- **Activity**: Beginning at the line containing "Toggle the heart on My hero academia rp", print every line until the records end, keeping each exactly as it is.

- **Entries supplied**:
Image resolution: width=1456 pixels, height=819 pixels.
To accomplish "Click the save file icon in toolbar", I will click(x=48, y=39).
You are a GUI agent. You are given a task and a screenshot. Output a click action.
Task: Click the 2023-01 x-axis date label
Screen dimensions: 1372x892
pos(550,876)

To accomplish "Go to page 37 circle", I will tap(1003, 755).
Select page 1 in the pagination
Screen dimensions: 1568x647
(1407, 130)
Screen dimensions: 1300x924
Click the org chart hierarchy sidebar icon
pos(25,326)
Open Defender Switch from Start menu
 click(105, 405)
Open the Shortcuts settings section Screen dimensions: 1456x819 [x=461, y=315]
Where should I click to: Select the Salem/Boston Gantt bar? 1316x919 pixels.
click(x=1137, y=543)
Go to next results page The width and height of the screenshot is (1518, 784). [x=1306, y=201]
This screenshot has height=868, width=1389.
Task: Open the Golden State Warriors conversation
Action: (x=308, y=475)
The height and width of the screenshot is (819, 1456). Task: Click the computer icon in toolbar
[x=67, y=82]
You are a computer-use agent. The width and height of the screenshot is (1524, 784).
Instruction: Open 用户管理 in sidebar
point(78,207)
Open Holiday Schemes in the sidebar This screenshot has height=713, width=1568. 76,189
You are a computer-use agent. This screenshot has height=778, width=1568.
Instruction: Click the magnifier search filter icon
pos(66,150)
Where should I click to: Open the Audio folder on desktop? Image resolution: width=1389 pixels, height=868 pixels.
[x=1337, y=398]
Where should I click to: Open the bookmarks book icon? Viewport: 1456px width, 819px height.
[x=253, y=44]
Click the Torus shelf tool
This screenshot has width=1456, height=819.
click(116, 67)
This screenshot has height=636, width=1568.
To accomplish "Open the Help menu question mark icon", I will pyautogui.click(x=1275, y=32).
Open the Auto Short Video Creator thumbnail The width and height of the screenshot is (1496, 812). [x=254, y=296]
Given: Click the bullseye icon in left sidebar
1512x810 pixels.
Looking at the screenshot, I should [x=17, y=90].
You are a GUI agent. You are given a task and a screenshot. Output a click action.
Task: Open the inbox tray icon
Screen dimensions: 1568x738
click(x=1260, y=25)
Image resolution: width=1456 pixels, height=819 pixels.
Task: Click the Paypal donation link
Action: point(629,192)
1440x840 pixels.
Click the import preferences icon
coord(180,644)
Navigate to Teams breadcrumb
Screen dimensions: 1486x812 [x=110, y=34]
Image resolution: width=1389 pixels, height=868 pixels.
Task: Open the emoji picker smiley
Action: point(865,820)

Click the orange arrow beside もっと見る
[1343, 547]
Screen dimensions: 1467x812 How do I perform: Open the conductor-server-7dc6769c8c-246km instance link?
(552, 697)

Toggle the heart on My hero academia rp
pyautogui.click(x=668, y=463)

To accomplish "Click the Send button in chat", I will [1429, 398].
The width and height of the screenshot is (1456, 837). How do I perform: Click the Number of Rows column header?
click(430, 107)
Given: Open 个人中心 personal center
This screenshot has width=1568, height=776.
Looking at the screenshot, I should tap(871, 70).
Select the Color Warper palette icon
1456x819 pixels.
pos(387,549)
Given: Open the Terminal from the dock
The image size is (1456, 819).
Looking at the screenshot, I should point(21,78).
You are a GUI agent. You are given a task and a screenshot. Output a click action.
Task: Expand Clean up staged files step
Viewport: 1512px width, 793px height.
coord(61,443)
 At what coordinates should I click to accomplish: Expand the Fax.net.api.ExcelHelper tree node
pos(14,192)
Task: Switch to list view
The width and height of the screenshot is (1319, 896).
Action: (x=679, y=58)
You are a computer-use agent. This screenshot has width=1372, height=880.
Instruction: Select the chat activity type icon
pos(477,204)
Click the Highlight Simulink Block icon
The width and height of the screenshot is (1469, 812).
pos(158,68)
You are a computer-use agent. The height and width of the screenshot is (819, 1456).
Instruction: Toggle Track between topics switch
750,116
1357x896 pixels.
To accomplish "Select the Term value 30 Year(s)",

- **Output for this task**:
Toggle the heart on My hero academia rp
pyautogui.click(x=668, y=463)

To accomplish "Click the Send button in chat", I will [1429, 398].
The width and height of the screenshot is (1456, 837). How do I perform: Click the Number of Rows column header?
click(430, 107)
Given: Open 个人中心 personal center
This screenshot has width=1568, height=776.
Looking at the screenshot, I should tap(871, 70).
Select the Color Warper palette icon
1456x819 pixels.
pos(387,549)
Given: Open the Terminal from the dock
The image size is (1456, 819).
Looking at the screenshot, I should point(21,78).
You are a GUI agent. You are given a task and a screenshot. Output a click action.
Task: Expand Clean up staged files step
Viewport: 1512px width, 793px height.
coord(61,443)
 At what coordinates should I click to accomplish: Expand the Fax.net.api.ExcelHelper tree node
pos(14,192)
Task: Switch to list view
The width and height of the screenshot is (1319, 896).
Action: (x=679, y=58)
You are a computer-use agent. This screenshot has width=1372, height=880.
Instruction: Select the chat activity type icon
pos(477,204)
Click the Highlight Simulink Block icon
The width and height of the screenshot is (1469, 812).
pos(158,68)
You are a computer-use agent. The height and width of the screenshot is (819, 1456).
Instruction: Toggle Track between topics switch
750,116
1357x896 pixels.
To accomplish "Select the Term value 30 Year(s)",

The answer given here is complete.